Goal:
Reproduce the records starting at the line that contains "You are a GUI" and ending at the line that contains "(x=168, y=328)", with both lines included, and leave the pictures out of your answer.

Data in this exercise:
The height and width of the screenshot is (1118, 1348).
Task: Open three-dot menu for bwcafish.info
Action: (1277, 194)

* * *

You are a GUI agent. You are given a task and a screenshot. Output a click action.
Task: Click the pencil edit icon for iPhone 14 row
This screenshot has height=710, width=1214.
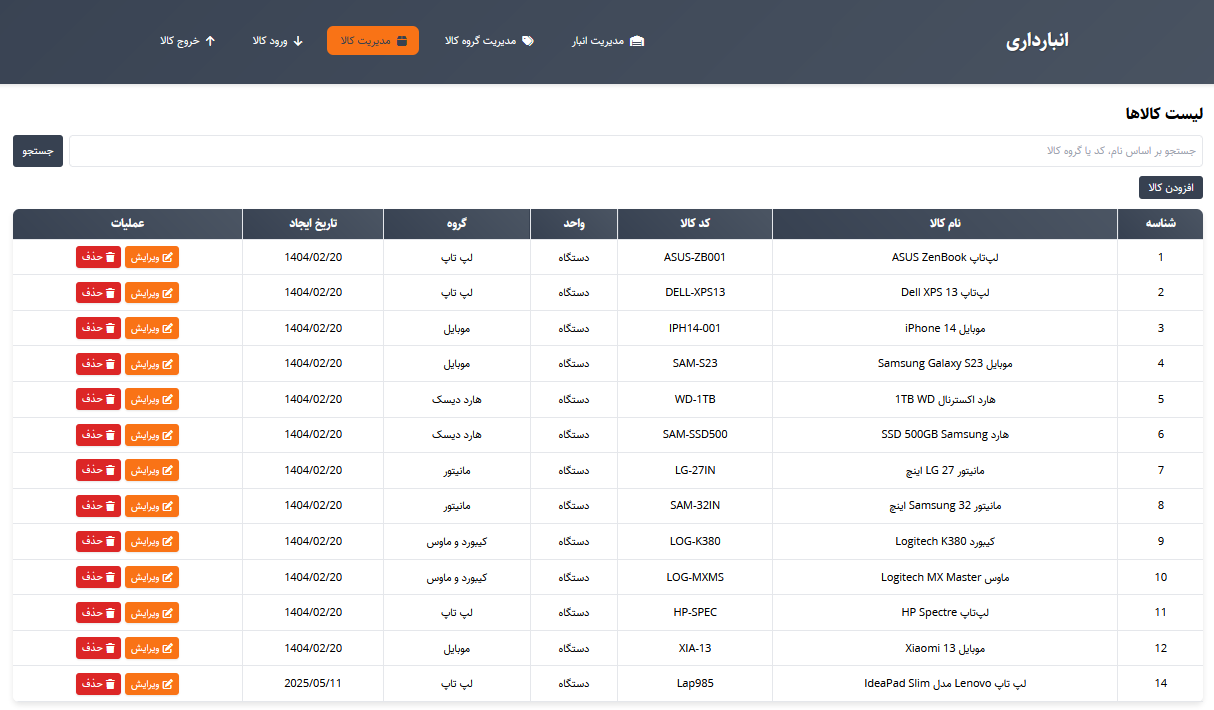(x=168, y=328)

Task answer:
You are a GUI agent. You are given a task and a screenshot. Output a click action.
Task: Click the pencil edit icon for iPhone 14 row
This screenshot has height=710, width=1214.
(x=168, y=328)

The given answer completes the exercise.